Uma operação conjunta entre as Polícias Civil de Minas Gerais e São Paulo cumpriu na manhã desta quinta-feira (18) um mandado de prisão contra Cleidemar de Carvalho Alves, o “Lula”, investigado pelo homicídio de um corretor de imóveis a tiros, em Itaúna, em agosto. A prisão foi realizada em Barretos, no interior de São Paulo. O suspeito, de 47 anos, foi localizado após intenso trabalho de inteligência conduzido pela equipe da delegacia de Itaúna. Durante as apurações, os policiais identificaram que o homem percorreu diversas cidades mineiras até se estabelecer no município paulista, onde passou a se esconder. Lula foi encaminhado ao sistema prisional, onde permanece à disposição da Justiça.
Após a confirmação do paradeiro, com o apoio da Polícia Civil de São Paulo, foi possível localizar o investigado e dar cumprimento à ordem judicial.
“Desde o início das apurações, a Polícia Civil realizou inúmeros levantamentos, representou pela prisão preventiva do investigado e manteve diligências contínuas para localizar o suspeito. A integração com a Polícia Civil de São Paulo foi essencial para o êxito da prisão”, afirma o delegado João Marcos Amaral.


Segundo o delegado, que conduziu a investigação, o inquérito policial foi concluído. “O investigado foi indiciado por homicídio consumado qualificado, em razão do motivo fútil, do recurso que dificultou a defesa da vítima e do risco gerado a outras pessoas que estavam no local no momento dos disparos”.

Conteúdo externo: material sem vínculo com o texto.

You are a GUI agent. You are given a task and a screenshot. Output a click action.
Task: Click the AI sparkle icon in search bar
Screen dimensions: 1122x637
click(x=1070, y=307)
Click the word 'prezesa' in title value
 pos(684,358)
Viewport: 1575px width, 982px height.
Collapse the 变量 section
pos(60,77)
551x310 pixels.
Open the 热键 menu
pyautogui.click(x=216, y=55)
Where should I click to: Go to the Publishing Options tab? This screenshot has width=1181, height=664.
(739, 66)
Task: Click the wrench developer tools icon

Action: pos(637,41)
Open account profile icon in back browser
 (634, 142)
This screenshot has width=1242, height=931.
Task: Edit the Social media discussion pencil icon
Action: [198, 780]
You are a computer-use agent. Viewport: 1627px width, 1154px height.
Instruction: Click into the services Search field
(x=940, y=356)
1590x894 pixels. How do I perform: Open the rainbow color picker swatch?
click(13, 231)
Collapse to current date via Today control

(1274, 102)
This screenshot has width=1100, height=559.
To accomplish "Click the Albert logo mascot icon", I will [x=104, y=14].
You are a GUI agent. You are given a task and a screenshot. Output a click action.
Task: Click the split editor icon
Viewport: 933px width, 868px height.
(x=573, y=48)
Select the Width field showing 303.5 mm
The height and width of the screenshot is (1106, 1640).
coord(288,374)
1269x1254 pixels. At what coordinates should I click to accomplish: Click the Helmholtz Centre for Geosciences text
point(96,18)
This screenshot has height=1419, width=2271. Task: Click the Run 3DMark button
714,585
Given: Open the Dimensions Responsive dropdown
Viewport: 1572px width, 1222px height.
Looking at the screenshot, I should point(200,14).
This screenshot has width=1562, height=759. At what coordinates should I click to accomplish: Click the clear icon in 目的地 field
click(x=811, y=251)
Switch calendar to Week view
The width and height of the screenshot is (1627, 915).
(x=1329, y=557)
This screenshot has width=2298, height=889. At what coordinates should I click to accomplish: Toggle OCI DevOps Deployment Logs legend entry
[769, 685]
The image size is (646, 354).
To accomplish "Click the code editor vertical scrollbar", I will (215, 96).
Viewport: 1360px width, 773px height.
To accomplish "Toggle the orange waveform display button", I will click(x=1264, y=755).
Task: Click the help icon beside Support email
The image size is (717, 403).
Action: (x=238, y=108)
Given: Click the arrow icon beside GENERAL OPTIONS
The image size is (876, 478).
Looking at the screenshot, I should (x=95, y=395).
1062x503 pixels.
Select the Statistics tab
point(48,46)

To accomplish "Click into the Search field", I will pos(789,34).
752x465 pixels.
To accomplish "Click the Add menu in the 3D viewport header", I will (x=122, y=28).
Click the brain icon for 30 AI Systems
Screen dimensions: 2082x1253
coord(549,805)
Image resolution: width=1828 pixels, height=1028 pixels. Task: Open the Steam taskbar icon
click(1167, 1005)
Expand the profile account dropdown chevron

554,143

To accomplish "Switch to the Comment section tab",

ENTENDA O CASO O homicídio ocorreu na noite de 31 de agosto, no interior de um bar localizado na Rua XV de Novembro. Conforme apurado pela investigação, vítima e suspeito eram conhecidos e, após um desentendimento, o investigado efetuou diversos disparos, impedindo qualquer possibilidade de defesa. A vítima ainda tentou fugir, mas foi atingida novamente e caiu ao chão.
“A vítima chegou a ser socorrida e encaminhada a uma unidade de saúde, mas não resistiu aos ferimentos”, acrescenta a PCMG.
O inquérito que apurou o caso foi concluído em 23 de outubro. Durante a apuração foram ouvidas dez testemunhas.